Problem statement :: Each line below should be written out again exactly.

══ Material supplied

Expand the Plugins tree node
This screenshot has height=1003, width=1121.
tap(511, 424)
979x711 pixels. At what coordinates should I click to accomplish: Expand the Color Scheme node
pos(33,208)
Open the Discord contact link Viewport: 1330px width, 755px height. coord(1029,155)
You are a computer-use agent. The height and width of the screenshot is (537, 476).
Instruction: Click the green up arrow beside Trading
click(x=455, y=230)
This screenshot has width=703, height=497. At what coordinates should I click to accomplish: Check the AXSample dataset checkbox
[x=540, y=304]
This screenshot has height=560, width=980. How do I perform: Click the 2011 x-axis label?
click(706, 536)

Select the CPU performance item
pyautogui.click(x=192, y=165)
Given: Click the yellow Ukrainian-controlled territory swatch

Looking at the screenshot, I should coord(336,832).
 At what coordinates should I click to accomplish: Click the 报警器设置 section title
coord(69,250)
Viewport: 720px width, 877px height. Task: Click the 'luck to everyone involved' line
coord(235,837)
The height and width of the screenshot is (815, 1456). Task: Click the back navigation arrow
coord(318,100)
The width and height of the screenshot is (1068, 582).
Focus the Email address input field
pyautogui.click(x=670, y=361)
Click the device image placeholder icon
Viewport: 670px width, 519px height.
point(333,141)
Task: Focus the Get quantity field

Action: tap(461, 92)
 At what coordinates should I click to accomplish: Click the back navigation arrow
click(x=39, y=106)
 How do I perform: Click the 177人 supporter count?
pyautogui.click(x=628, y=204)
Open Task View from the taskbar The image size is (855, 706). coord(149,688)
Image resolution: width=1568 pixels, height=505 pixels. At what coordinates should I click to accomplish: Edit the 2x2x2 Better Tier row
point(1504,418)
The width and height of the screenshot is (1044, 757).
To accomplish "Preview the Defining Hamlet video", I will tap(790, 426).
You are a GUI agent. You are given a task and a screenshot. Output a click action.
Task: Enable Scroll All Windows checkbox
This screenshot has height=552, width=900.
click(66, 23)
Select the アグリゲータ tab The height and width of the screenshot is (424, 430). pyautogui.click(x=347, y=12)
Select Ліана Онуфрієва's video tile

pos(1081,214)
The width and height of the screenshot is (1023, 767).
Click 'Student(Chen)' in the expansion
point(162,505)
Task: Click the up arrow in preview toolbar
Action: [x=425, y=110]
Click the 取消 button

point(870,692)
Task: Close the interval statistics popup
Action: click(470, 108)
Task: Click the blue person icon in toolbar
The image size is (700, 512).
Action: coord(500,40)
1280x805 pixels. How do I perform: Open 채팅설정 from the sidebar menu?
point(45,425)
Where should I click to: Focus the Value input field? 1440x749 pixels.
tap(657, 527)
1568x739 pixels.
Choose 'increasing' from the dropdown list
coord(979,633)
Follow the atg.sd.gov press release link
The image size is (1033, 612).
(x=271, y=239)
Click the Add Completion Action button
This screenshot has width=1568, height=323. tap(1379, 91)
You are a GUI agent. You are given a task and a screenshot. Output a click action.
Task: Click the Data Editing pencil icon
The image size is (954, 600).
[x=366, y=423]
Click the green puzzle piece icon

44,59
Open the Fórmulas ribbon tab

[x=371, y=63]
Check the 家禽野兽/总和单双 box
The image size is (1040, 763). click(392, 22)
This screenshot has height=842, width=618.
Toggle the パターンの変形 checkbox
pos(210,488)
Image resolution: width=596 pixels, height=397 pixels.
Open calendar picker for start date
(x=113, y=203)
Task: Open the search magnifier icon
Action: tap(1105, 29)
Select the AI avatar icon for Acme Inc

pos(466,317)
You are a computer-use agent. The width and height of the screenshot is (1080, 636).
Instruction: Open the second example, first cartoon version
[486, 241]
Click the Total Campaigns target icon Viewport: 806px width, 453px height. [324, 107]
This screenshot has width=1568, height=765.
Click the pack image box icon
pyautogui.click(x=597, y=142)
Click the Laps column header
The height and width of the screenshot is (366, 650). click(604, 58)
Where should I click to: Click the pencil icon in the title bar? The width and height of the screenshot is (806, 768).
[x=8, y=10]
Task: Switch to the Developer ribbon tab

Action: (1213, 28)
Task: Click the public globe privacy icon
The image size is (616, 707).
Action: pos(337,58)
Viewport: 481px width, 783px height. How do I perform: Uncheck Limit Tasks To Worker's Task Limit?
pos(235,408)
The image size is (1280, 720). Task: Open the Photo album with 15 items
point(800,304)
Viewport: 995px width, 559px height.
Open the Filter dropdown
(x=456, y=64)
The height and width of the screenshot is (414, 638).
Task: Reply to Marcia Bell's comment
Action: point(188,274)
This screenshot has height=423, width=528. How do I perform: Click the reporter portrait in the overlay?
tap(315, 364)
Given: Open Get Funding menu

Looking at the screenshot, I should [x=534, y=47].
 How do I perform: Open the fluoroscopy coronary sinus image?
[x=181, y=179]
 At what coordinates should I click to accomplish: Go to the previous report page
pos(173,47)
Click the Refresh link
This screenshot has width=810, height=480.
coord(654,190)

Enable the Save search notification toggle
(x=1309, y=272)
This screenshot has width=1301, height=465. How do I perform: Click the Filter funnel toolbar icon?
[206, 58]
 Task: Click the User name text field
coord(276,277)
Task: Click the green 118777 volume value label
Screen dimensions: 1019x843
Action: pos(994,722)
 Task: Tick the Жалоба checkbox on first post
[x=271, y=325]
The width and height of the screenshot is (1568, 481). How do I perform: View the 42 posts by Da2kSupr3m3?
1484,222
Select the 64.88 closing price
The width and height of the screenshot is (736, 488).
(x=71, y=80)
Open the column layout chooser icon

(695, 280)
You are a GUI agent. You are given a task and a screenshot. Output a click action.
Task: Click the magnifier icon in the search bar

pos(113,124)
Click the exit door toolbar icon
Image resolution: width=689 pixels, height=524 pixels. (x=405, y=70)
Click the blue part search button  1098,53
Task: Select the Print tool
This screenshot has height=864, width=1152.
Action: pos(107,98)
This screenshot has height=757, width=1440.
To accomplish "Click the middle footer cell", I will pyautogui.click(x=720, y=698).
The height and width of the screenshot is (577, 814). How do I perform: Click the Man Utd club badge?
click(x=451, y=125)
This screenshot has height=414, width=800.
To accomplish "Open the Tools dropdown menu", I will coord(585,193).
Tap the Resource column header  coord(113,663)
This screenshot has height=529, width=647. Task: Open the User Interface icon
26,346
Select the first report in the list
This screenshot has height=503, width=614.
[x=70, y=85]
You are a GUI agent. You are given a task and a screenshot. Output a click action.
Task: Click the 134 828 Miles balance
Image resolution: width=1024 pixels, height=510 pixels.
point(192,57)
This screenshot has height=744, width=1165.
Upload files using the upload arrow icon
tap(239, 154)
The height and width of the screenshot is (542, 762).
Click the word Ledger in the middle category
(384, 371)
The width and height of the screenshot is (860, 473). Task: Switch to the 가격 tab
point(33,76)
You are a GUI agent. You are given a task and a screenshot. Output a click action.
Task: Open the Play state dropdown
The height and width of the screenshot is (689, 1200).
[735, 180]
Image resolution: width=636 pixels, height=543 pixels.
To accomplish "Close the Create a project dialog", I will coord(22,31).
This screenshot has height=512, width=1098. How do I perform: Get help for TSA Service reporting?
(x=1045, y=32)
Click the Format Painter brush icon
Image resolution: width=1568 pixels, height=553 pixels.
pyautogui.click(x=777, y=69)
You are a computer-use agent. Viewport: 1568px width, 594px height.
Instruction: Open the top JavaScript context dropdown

════

Answer box ::
Expand the Plugins tree node
This screenshot has height=1003, width=1121.
tap(511, 424)
979x711 pixels. At what coordinates should I click to accomplish: Expand the Color Scheme node
pos(33,208)
Open the Discord contact link Viewport: 1330px width, 755px height. coord(1029,155)
You are a computer-use agent. The height and width of the screenshot is (537, 476).
Instruction: Click the green up arrow beside Trading
click(x=455, y=230)
This screenshot has width=703, height=497. At what coordinates should I click to accomplish: Check the AXSample dataset checkbox
[x=540, y=304]
This screenshot has height=560, width=980. How do I perform: Click the 2011 x-axis label?
click(706, 536)

Select the CPU performance item
pyautogui.click(x=192, y=165)
Given: Click the yellow Ukrainian-controlled territory swatch

Looking at the screenshot, I should coord(336,832).
 At what coordinates should I click to accomplish: Click the 报警器设置 section title
coord(69,250)
Viewport: 720px width, 877px height. Task: Click the 'luck to everyone involved' line
coord(235,837)
The height and width of the screenshot is (815, 1456). Task: Click the back navigation arrow
coord(318,100)
The width and height of the screenshot is (1068, 582).
Focus the Email address input field
pyautogui.click(x=670, y=361)
Click the device image placeholder icon
Viewport: 670px width, 519px height.
point(333,141)
Task: Focus the Get quantity field

Action: tap(461, 92)
 At what coordinates should I click to accomplish: Click the back navigation arrow
click(x=39, y=106)
 How do I perform: Click the 177人 supporter count?
pyautogui.click(x=628, y=204)
Open Task View from the taskbar The image size is (855, 706). coord(149,688)
Image resolution: width=1568 pixels, height=505 pixels. At what coordinates should I click to accomplish: Edit the 2x2x2 Better Tier row
point(1504,418)
The width and height of the screenshot is (1044, 757).
To accomplish "Preview the Defining Hamlet video", I will tap(790, 426).
You are a GUI agent. You are given a task and a screenshot. Output a click action.
Task: Enable Scroll All Windows checkbox
This screenshot has height=552, width=900.
click(66, 23)
Select the アグリゲータ tab The height and width of the screenshot is (424, 430). pyautogui.click(x=347, y=12)
Select Ліана Онуфрієва's video tile

pos(1081,214)
The width and height of the screenshot is (1023, 767).
Click 'Student(Chen)' in the expansion
point(162,505)
Task: Click the up arrow in preview toolbar
Action: [x=425, y=110]
Click the 取消 button

point(870,692)
Task: Close the interval statistics popup
Action: click(470, 108)
Task: Click the blue person icon in toolbar
The image size is (700, 512).
Action: coord(500,40)
1280x805 pixels. How do I perform: Open 채팅설정 from the sidebar menu?
point(45,425)
Where should I click to: Focus the Value input field? 1440x749 pixels.
tap(657, 527)
1568x739 pixels.
Choose 'increasing' from the dropdown list
coord(979,633)
Follow the atg.sd.gov press release link
The image size is (1033, 612).
(x=271, y=239)
Click the Add Completion Action button
This screenshot has width=1568, height=323. tap(1379, 91)
You are a GUI agent. You are given a task and a screenshot. Output a click action.
Task: Click the Data Editing pencil icon
The image size is (954, 600).
[x=366, y=423]
Click the green puzzle piece icon

44,59
Open the Fórmulas ribbon tab

[x=371, y=63]
Check the 家禽野兽/总和单双 box
The image size is (1040, 763). click(392, 22)
This screenshot has height=842, width=618.
Toggle the パターンの変形 checkbox
pos(210,488)
Image resolution: width=596 pixels, height=397 pixels.
Open calendar picker for start date
(x=113, y=203)
Task: Open the search magnifier icon
Action: tap(1105, 29)
Select the AI avatar icon for Acme Inc

pos(466,317)
You are a computer-use agent. The width and height of the screenshot is (1080, 636).
Instruction: Open the second example, first cartoon version
[486, 241]
Click the Total Campaigns target icon Viewport: 806px width, 453px height. [324, 107]
This screenshot has width=1568, height=765.
Click the pack image box icon
pyautogui.click(x=597, y=142)
Click the Laps column header
The height and width of the screenshot is (366, 650). click(604, 58)
Where should I click to: Click the pencil icon in the title bar? The width and height of the screenshot is (806, 768).
[x=8, y=10]
Task: Switch to the Developer ribbon tab

Action: (1213, 28)
Task: Click the public globe privacy icon
The image size is (616, 707).
Action: pos(337,58)
Viewport: 481px width, 783px height. How do I perform: Uncheck Limit Tasks To Worker's Task Limit?
pos(235,408)
The image size is (1280, 720). Task: Open the Photo album with 15 items
point(800,304)
Viewport: 995px width, 559px height.
Open the Filter dropdown
(x=456, y=64)
The height and width of the screenshot is (414, 638).
Task: Reply to Marcia Bell's comment
Action: point(188,274)
This screenshot has height=423, width=528. How do I perform: Click the reporter portrait in the overlay?
tap(315, 364)
Given: Open Get Funding menu

Looking at the screenshot, I should [x=534, y=47].
 How do I perform: Open the fluoroscopy coronary sinus image?
[x=181, y=179]
 At what coordinates should I click to accomplish: Go to the previous report page
pos(173,47)
Click the Refresh link
This screenshot has width=810, height=480.
coord(654,190)

Enable the Save search notification toggle
(x=1309, y=272)
This screenshot has width=1301, height=465. How do I perform: Click the Filter funnel toolbar icon?
[206, 58]
 Task: Click the User name text field
coord(276,277)
Task: Click the green 118777 volume value label
Screen dimensions: 1019x843
Action: pos(994,722)
 Task: Tick the Жалоба checkbox on first post
[x=271, y=325]
The width and height of the screenshot is (1568, 481). How do I perform: View the 42 posts by Da2kSupr3m3?
1484,222
Select the 64.88 closing price
The width and height of the screenshot is (736, 488).
(x=71, y=80)
Open the column layout chooser icon

(695, 280)
You are a GUI agent. You are given a task and a screenshot. Output a click action.
Task: Click the magnifier icon in the search bar

pos(113,124)
Click the exit door toolbar icon
Image resolution: width=689 pixels, height=524 pixels. (x=405, y=70)
Click the blue part search button  1098,53
Task: Select the Print tool
This screenshot has height=864, width=1152.
Action: pos(107,98)
This screenshot has height=757, width=1440.
To accomplish "Click the middle footer cell", I will pyautogui.click(x=720, y=698).
The height and width of the screenshot is (577, 814). How do I perform: Click the Man Utd club badge?
click(x=451, y=125)
This screenshot has height=414, width=800.
To accomplish "Open the Tools dropdown menu", I will coord(585,193).
Tap the Resource column header  coord(113,663)
This screenshot has height=529, width=647. Task: Open the User Interface icon
26,346
Select the first report in the list
This screenshot has height=503, width=614.
[x=70, y=85]
You are a GUI agent. You are given a task and a screenshot. Output a click action.
Task: Click the 134 828 Miles balance
Image resolution: width=1024 pixels, height=510 pixels.
point(192,57)
This screenshot has height=744, width=1165.
Upload files using the upload arrow icon
tap(239, 154)
The height and width of the screenshot is (542, 762).
Click the word Ledger in the middle category
(384, 371)
The width and height of the screenshot is (860, 473). Task: Switch to the 가격 tab
point(33,76)
You are a GUI agent. You are given a task and a screenshot. Output a click action.
Task: Open the Play state dropdown
The height and width of the screenshot is (689, 1200).
[735, 180]
Image resolution: width=636 pixels, height=543 pixels.
To accomplish "Close the Create a project dialog", I will coord(22,31).
This screenshot has height=512, width=1098. How do I perform: Get help for TSA Service reporting?
(x=1045, y=32)
Click the Format Painter brush icon
Image resolution: width=1568 pixels, height=553 pixels.
pyautogui.click(x=777, y=69)
You are a computer-use agent. Viewport: 1568px width, 594px height.
Instruction: Open the top JavaScript context dropdown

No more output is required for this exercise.